I also watched Balotelli live last season and, although he was quite stunningly inactive for almost every minute he was on the field, when he did bother to run his pace was game-changing and his touch so good that we found ourselves laughing in disbelief.
From the outside it is easy to say that if I was in charge of these types, they would be on the first bus out of town with their tracksuits left at the door. But professional sport is about winning and, up to a point, little else matters. When a team win consistently, all manner of sins are overlooked. And in football, of course, the temporary nature of the average manager's tenure dictates that culture comes a distant second to results. Yet there is certainly room for genius talent in every team, so long as the culture is strong enough to absorb them and so long as they buy into the team ethos.

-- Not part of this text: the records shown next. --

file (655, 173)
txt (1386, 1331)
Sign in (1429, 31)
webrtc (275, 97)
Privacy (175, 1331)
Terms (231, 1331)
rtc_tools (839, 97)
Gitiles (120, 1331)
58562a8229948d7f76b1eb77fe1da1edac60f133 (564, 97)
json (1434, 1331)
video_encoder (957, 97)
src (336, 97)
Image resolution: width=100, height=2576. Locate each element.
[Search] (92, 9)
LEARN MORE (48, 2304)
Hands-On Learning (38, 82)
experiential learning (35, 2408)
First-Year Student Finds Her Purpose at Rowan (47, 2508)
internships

It all comes down to the ratio between value and time spent managing an individual. There are players who make managers' decisions easy by stepping so far out of line that exclusion becomes the only viable reaction. But there are also those who tip the balance so far back the other way that special treatment would or could never even be questioned. Paul Scholes strikes me, from said armchair, as one of those guys: very quiet, positively avoids attention and plays magnificently time after time, adding the sort of value that any team in the world should crave. Jonny Wilkinson is another: a zero- maintenance genius.
Rumours that Wilkinson will be flown out to join the Lions on the conclusion of the Top 14 are getting louder and louder. If he is not, I think the Lions are missing out, but if he is, in one sense, this counts as special treatment, as the squad will already be together and bonding. Physical preparation will have begun, too, and he will have taken part in none of it.
However, I think Wilkinson falls into an elite category of rugby players who have achieved so much respect from their peers that when, every now and then, they are allowed to miss a Monday session or dodge a boring event, nobody even questions the decision. Dan Carter might fall into this bracket – as would Richie McCaw – but most players carry the odd question mark around with them.
Wilkinson's only potential chink surrounds his physical condition. But while he is an old lag by now, my goodness is he fit. Anyway, I do not think he would be expected to play much – if any – midweek rugby. In Wilkinson, Warren Gatland has access to the best last-minute match-winner in the game. Even Carter cannot compete on this level. Who else on the planet would you rather have on the bench with scores tied in a mega-match with a few minutes to go?
I cannot imagine a single player disappearing back to his bedroom and questioning Wilkinson's late inclusion, should it come to pass. Owen Farrell might not like it, but that is very different from questioning it. Yes, Farrell could learn so much from the master, but there is also a good chance he would lose his spot on the bench behind Jonny Sexton. This would be tough to stomach, but few could disagree should Gatland choose to include those magic kicking feet in his Test squad.
And should his body break down, well, Wilkinson is worth his tour fee as a presence alone. Just a few weeks with Jonny in the room would offer a perspective and a depth of knowledge that soon will be lost for good. What an asset he is, but he won't offer much from his armchair.